» Задача
Продублируйте дословно часть выбранного текста, которая открывается словами «Обнимаю сестру Елену» и завершается словами «24 декабря 1830.».

» Выбранный текст
• • • • •

Обнимаю сестру Елену Александровну, обнимаю Ольгу и Марию и потом всех трех вместе; чувства мои неизменны; это закаленная сталь, на которой ничего не напишешь и ничего не сотрешь; я молю Бога сохранить вас в здравии и в покое, любезнейшая матушка и милые сестры.

Ваш покорный сын и любящий вас брат

Александр Бестужев.

4. П. М., Е. А., О. Л. и М. А. Бестужевым,*

Дербент. 24 декабря 1830.

В последний раз, любезнейшая матушка, рука моя пишет: «1830 год», скоро он соединится с вечностью… втрое черными крестами будет отмечен он в летописях страданий наших; дай Боже, чтобы он остался без пары навсегда. Поздравляю Вас с рождеством Спасителя!.. Было время, что я ребенком ждал этого праздника нетерпеливо, весело встречал его юношей и беззаботно, если не всегда радостно, проводил в лета мужества; теперь иное: все, что утешало нас в старину, воскрешает только грустное воспоминание и сравнение с настоящим. Где бы отыскать этот баснословный ключ мертвой воды, чтобы выпить из него самозабвения? Мимотекущий ручей жизни бежит от уст и все еще журчит минувшим. Немногое, впрочем, манит меня в том, что испытал я, но многое могло бы теперь быть сладостным, теперь, когда я богат опытом и узнал цену жизни…смею думать, что никогда бы ранее я не мог быть столь счастливым, как мог бы стать отныне, если б я мог располагать собою. Покоя, одного покоя жаждет душа моя; тишину мыслей и общества нелицемерных друзей, книг желал бы я найти где-нибудь в укромном уголку! Прочие житейские желания мои очень ограничены, и, конечно, перо могло бы мне их доставить. Вот мольбы мои перед судьбою, вот голос вопиющего в пустыне. Да будет! Придет время, когда Павел и Петр предстанут сперва на нелицеприятный суд потомства и потом на суд судов… я был виновен пред людьми, но уже омыт пред Богом; я не боюсь предстать пред него, не боюсь кончить жалкое существование, которое величают жизнию, — в небе есть сострадательный отец, которого искал и не нашел я на земле. Несчастие дает какое-то величие душе, и язык невольно приемлет на себя выражение оного, — выражение не всегда понятное, по крайней мере для счастливцев.

• • • • •

» Исходные данные
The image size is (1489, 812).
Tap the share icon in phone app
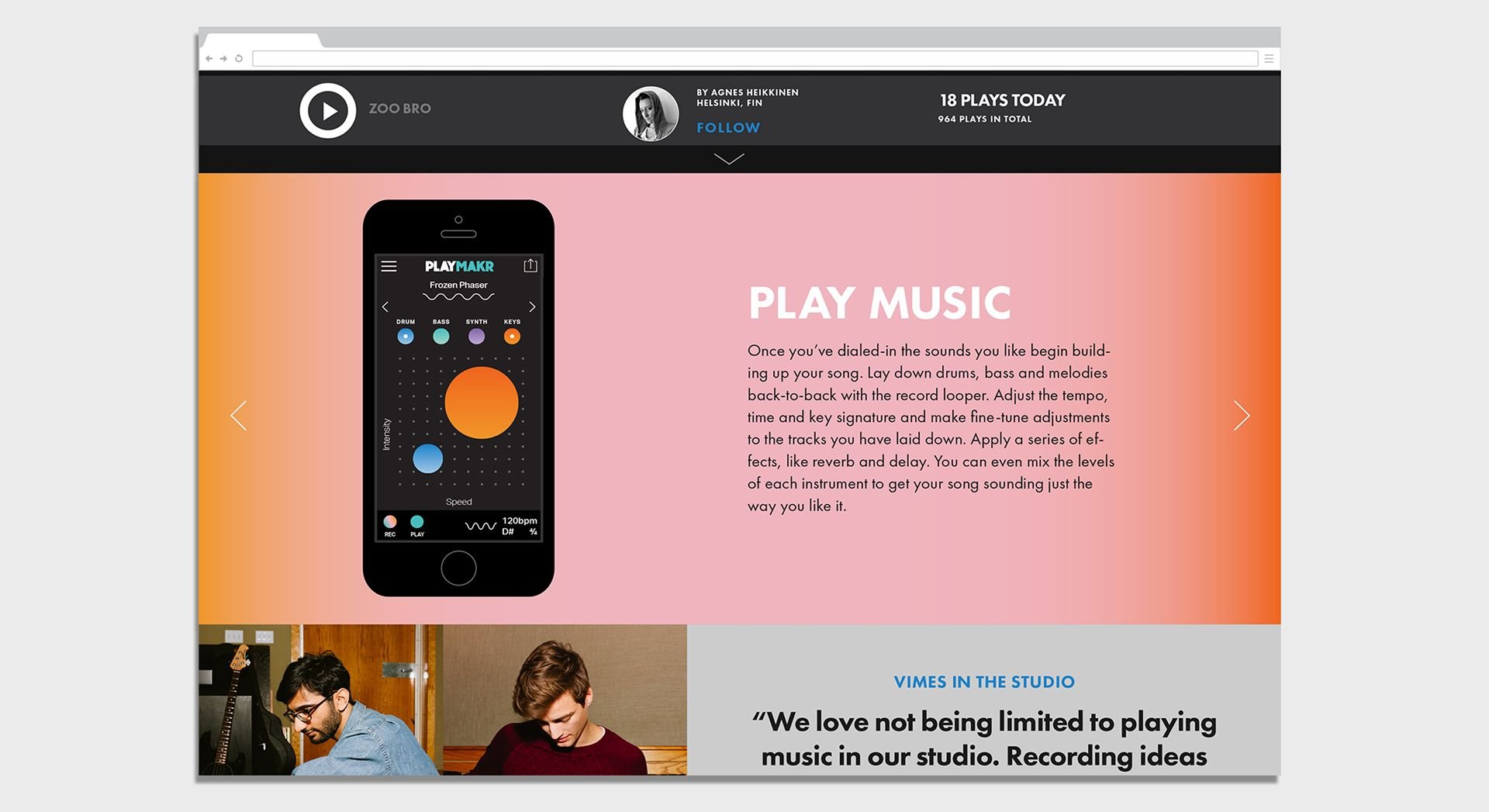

• • • • •

» Результат
Обнимаю сестру Елену Александровну, обнимаю Ольгу и Марию и потом всех трех вместе; чувства мои неизменны; это закаленная сталь, на которой ничего не напишешь и ничего не сотрешь; я молю Бога сохранить вас в здравии и в покое, любезнейшая матушка и милые сестры.

Ваш покорный сын и любящий вас брат

Александр Бестужев.

4. П. М., Е. А., О. Л. и М. А. Бестужевым,*

Дербент. 24 декабря 1830.